◆ TASKS TO PERFORM ◆
[1] From the court opinion below, set down the passage from "United States District" up to and including "review it here.".
[2] According to the court opinion below, why did the federal court previously dismiss this securities fraud and RICO action? Answer in one to three sentences.
[3] Summarize the court opinion below in two sentences.

◆ SELECTION ◆
* start *
Case ID: f-supp_693/html/0349-01.html
Source: Caselaw Access Project
Author: {"author": "GERALD J. WEBER, District Judge.", "license": "Public Domain", "url": "https://static.case.law/"}
Date Created: 2024-08-24T03:29:51.129683

Samuel B. McCARTER, First Seneca Bank & Trust Co. and Allan Levine co-executors of the Estate of Dr. Leo Levine and Olive M. Heck v. Merle B. MITCHAM, Butcher & Singer, Inc., and Thomas Gabreski.
    Civ. A. No. 87-34 ERIE.
    United States District Court, W.D. Pennsylvania.
    Aug. 31, 1988.
    
      Irving O. Murphy, James R. Walczak, MacDonald Illig Jones & Britton, Erie, Pa., for plaintiffs.
    Edward C. Mergel, Jr., Philadelphia, Pa., Richard W. Kooman, Clarion, Pa., for defendants.
   OPINION

GERALD J. WEBER, District Judge.

We previously dismissed this federal securities fraud and RICO action based on the res judicata effect of a state court order dismissing an earlier state court action. In the earlier suit these same plaintiffs asserted claims based on the same events described in this action. Pending at this time is plaintiffs’ motion for reconsideration.

FACTS

This case has a rather tortuous history and for the sake of clarity we review it here.

On November 18,1983, plaintiffs instituted suit in the Court of Common Pleas of Warren County by the issuance of summons. The defendants were the same as those named in the later federal suit.

On August 16,1984, pursuant to Warren County Local Rule 37, the court advised plaintiffs that the action would be dismissed if the case was not placed on the trial list within 240 days of commencement of suit. By September 1984, 10 months had passed since the issuance of the summons and no Complaint had been filed. On September 17, 1984 the Court of Common Pleas ordered plaintiffs to file a Complaint on or before December 16, 1984 and complete discovery by January 15, 1985. Despite this order plaintiffs did not file a Complaint or initiate discovery, and no request for extension of time was filed.

On January 21, 1985 defendants moved to dismiss the Complaint. Only then did plaintiffs request an extension of time, a motion which the court did not rule on. Although untimely, plaintiffs then filed their Complaint on April 25, 1985. The state court heard argument on defendants’ motion and by Opinion and Order dated September 24,1985 dismissed plaintiffs' action for failure to comply with the Court’s order setting deadlines. In its Order, the Common Pleas Court specified that dismissal was “with prejudice”.

Plaintiffs appealed to the Pennsylvania Superior Court which affirmed. Plaintiffs then sought allocatur from the Pennsylvania Supreme Court.

On February 17, 1987 plaintiffs filed the present federal action, alleging the same facts recited in the state action but asserting federal securities laws and RICO claims absent in the Warren County suit. Defendants moved to dismiss on various grounds, including the preclusive effect of the state court’s order of dismissal.
* end *
◆ INFORMATION GIVEN ◆
* start *
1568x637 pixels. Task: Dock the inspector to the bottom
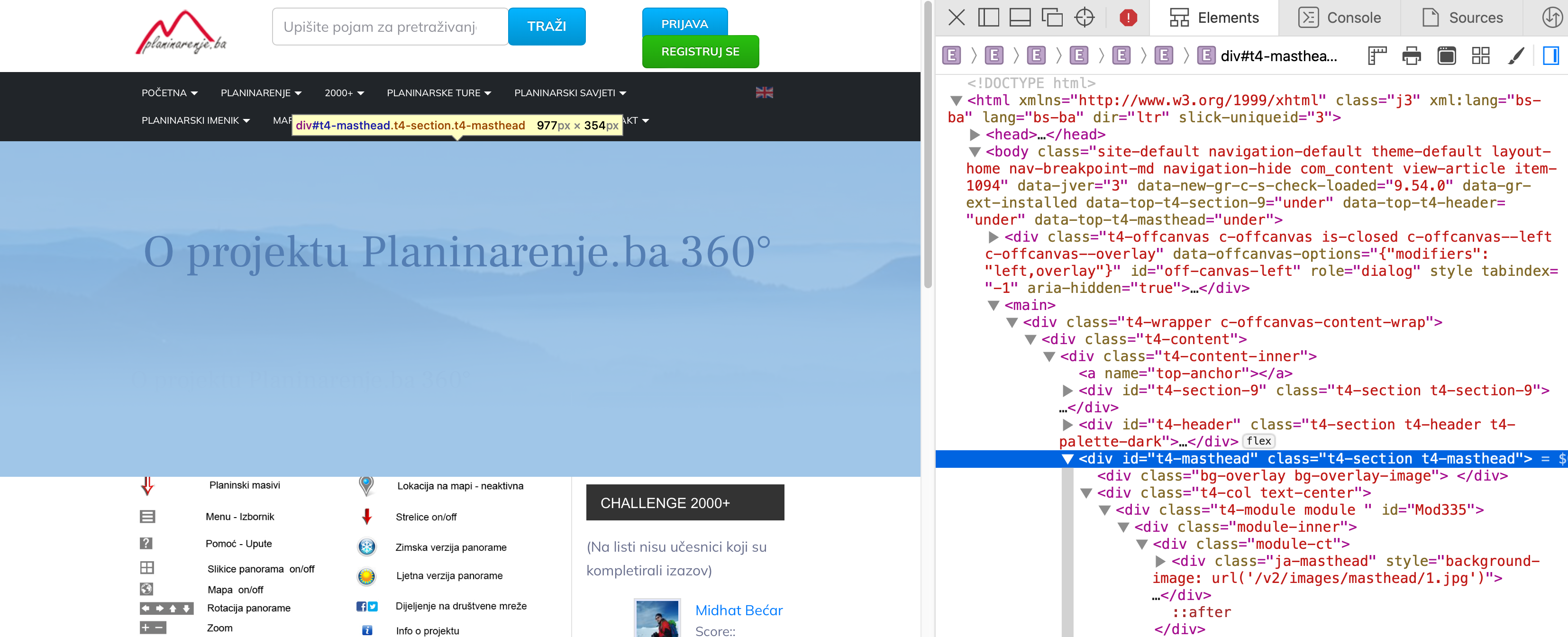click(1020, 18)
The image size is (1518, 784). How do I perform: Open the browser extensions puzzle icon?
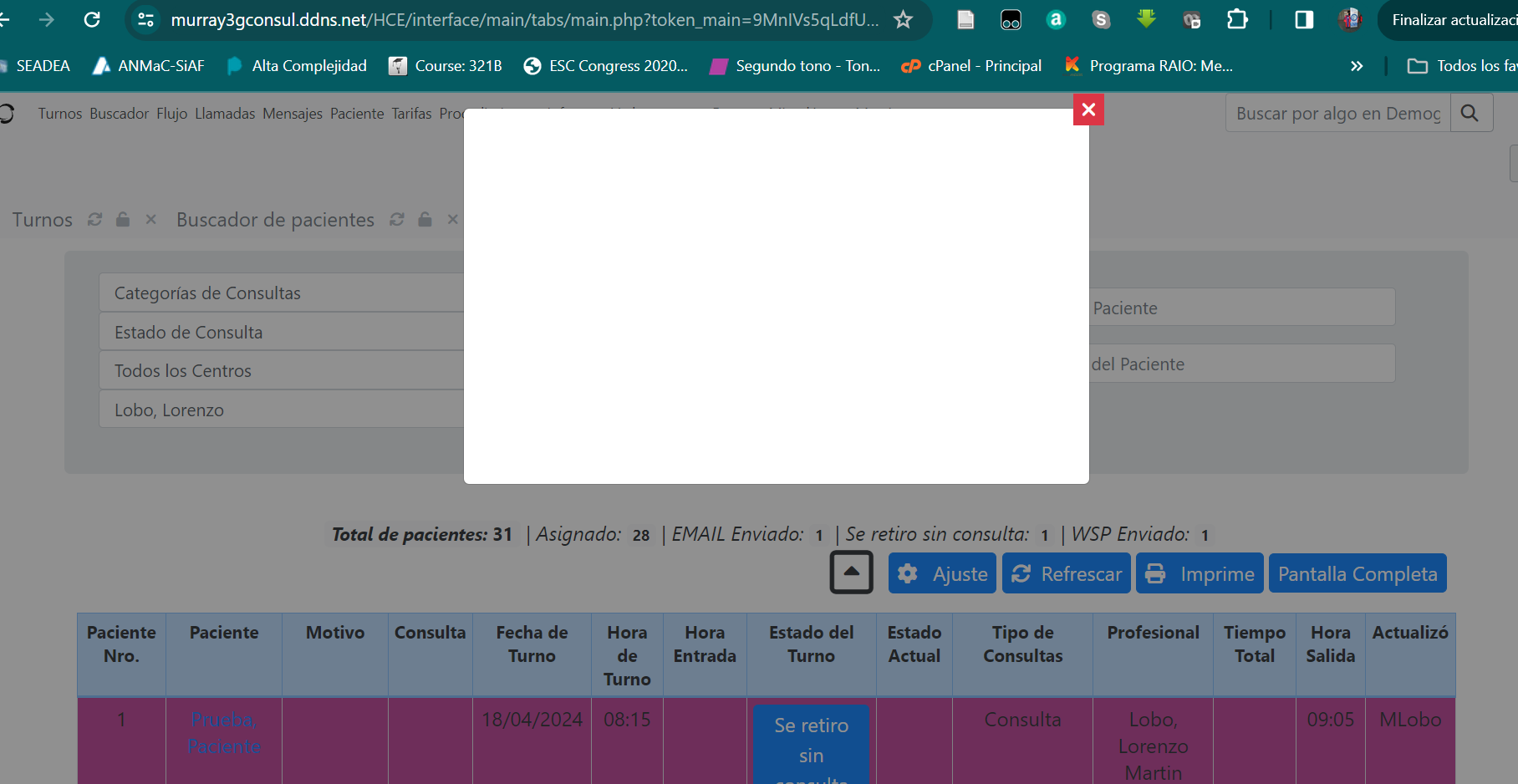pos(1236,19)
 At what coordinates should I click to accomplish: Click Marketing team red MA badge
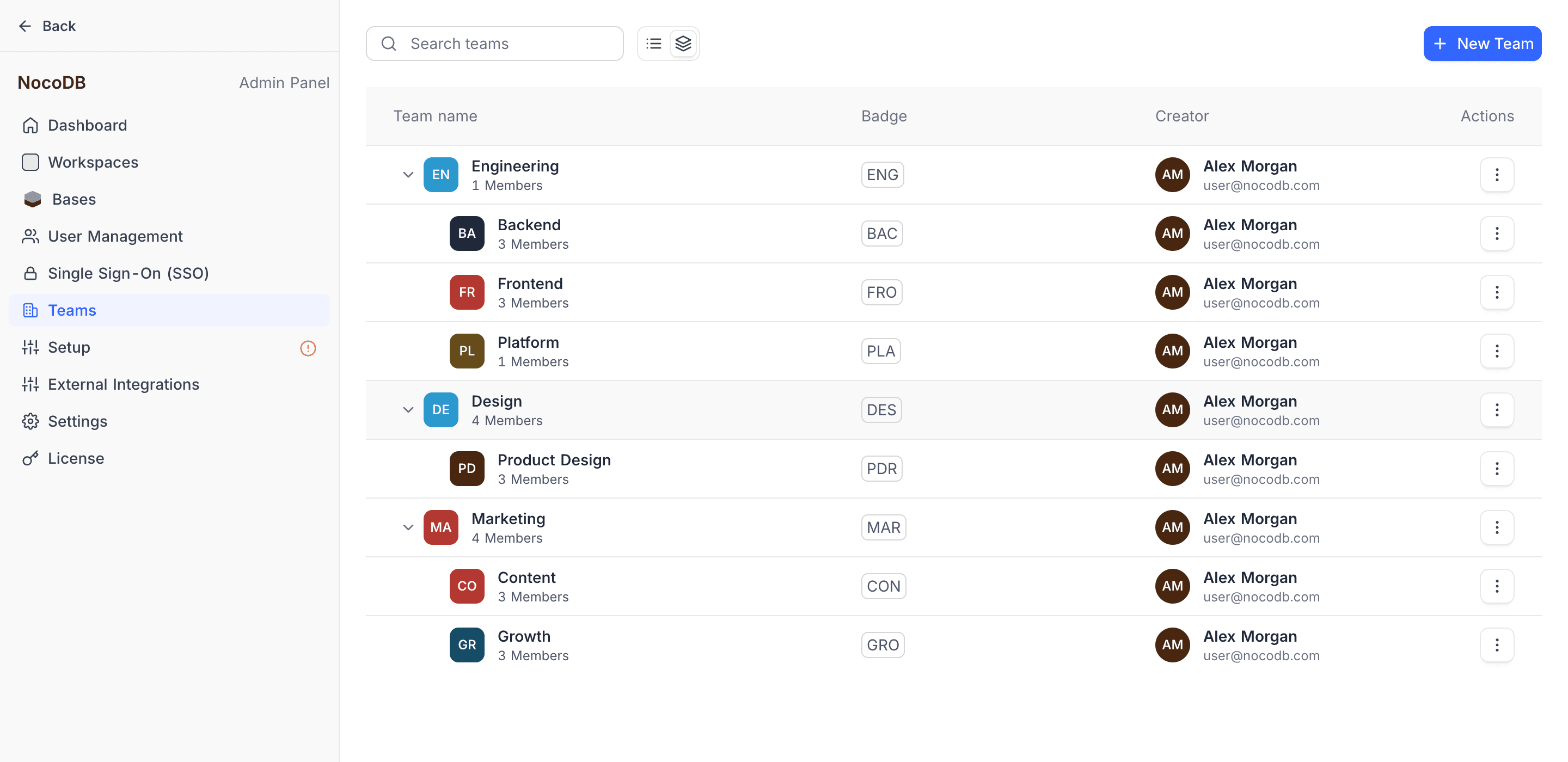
* end *
* start *
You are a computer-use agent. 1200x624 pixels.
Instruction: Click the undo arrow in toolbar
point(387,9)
* end *
◆ RESULTS BY TASK ◆
[1]
United States District Court, W.D. Pennsylvania.
    Aug. 31, 1988.
    
      Irving O. Murphy, James R. Walczak, MacDonald Illig Jones & Britton, Erie, Pa., for plaintiffs.
    Edward C. Mergel, Jr., Philadelphia, Pa., Richard W. Kooman, Clarion, Pa., for defendants.
   OPINION

GERALD J. WEBER, District Judge.

We previously dismissed this federal securities fraud and RICO action based on the res judicata effect of a state court order dismissing an earlier state court action. In the earlier suit these same plaintiffs asserted claims based on the same events described in this action. Pending at this time is plaintiffs’ motion for reconsideration.

FACTS

This case has a rather tortuous history and for the sake of clarity we review it here.

[2] The federal court dismissed the action because of the res judicata effect of a state court order that had dismissed an earlier state action. In that earlier suit, the same plaintiffs had asserted claims based on the same events described in this action.

[3] The federal court had dismissed this securities fraud and RICO action on res judicata grounds, because a state court had dismissed an earlier suit by the same plaintiffs over the same events, and the plaintiffs' motion for reconsideration is now pending. In the Warren County case, the plaintiffs missed court-ordered deadlines to file a complaint and complete discovery, and the state court dismissed their action with prejudice, which the Superior Court affirmed before the plaintiffs filed the federal suit in 1987.